• **REQUIRED WORK**
Pick out and copy every line below that has the word "vidéos".
###
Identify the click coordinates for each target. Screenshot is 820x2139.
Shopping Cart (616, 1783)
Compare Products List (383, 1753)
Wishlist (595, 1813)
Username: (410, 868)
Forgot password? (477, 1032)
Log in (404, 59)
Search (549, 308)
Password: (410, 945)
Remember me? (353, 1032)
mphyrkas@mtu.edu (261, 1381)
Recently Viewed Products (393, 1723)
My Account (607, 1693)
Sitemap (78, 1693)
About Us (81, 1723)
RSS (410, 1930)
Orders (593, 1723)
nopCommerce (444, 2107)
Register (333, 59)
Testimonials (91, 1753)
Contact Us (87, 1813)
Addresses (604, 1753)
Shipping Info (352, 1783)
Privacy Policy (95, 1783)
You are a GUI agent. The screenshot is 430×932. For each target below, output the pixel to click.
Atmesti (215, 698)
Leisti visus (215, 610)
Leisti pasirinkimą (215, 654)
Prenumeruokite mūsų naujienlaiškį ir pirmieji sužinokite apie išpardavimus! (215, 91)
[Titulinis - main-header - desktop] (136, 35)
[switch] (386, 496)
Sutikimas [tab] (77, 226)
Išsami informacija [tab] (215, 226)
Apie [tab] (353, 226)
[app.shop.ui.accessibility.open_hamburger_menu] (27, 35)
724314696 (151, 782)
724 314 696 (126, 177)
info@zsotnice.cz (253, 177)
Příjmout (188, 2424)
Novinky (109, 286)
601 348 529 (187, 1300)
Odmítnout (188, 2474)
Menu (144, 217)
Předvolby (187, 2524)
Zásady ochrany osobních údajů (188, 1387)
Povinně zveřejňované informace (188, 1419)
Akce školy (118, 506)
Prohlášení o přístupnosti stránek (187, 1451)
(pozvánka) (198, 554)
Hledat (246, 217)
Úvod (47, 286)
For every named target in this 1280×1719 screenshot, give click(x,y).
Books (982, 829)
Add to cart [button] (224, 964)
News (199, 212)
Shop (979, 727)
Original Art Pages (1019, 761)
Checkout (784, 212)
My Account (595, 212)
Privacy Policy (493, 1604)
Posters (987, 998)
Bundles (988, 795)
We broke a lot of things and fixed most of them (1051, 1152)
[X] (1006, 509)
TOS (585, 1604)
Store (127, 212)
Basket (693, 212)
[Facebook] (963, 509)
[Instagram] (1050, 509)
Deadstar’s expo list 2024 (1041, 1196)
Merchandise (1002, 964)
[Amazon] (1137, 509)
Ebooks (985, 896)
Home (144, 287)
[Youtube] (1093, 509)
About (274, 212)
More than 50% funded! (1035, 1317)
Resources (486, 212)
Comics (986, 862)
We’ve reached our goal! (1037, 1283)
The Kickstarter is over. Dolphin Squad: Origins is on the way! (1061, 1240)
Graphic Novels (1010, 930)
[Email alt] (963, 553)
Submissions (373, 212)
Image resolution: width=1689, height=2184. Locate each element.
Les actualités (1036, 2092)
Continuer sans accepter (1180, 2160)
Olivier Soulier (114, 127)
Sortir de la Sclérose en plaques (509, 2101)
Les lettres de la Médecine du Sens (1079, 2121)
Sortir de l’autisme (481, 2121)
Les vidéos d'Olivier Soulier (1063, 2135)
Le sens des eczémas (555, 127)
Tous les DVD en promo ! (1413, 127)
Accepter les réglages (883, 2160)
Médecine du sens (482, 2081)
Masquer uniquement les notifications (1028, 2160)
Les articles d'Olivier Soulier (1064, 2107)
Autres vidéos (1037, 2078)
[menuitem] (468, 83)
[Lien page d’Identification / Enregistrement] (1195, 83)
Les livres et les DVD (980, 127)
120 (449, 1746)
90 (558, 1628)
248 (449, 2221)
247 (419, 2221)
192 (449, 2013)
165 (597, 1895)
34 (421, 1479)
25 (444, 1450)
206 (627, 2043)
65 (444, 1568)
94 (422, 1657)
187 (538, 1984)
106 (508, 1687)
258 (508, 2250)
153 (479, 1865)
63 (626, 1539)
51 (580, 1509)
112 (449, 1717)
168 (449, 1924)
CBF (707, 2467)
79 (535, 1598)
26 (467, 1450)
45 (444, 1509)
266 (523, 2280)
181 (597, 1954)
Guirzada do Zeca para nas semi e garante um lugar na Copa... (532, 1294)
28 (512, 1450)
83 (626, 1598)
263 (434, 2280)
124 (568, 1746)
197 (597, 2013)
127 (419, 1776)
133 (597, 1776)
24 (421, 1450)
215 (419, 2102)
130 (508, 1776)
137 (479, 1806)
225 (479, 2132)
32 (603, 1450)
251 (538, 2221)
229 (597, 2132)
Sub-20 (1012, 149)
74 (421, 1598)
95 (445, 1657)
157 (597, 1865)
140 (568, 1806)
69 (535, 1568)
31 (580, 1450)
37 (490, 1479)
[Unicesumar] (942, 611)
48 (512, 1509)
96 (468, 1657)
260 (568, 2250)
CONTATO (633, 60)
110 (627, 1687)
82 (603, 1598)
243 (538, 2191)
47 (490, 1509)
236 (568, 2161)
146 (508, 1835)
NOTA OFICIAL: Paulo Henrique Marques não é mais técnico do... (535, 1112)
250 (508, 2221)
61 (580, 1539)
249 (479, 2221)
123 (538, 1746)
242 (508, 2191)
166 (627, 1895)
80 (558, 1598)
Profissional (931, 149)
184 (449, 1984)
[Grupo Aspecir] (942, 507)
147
###
• **PROBLEM SOLUTION**
Les vidéos d'Olivier Soulier (1063, 2135)
Autres vidéos (1037, 2078)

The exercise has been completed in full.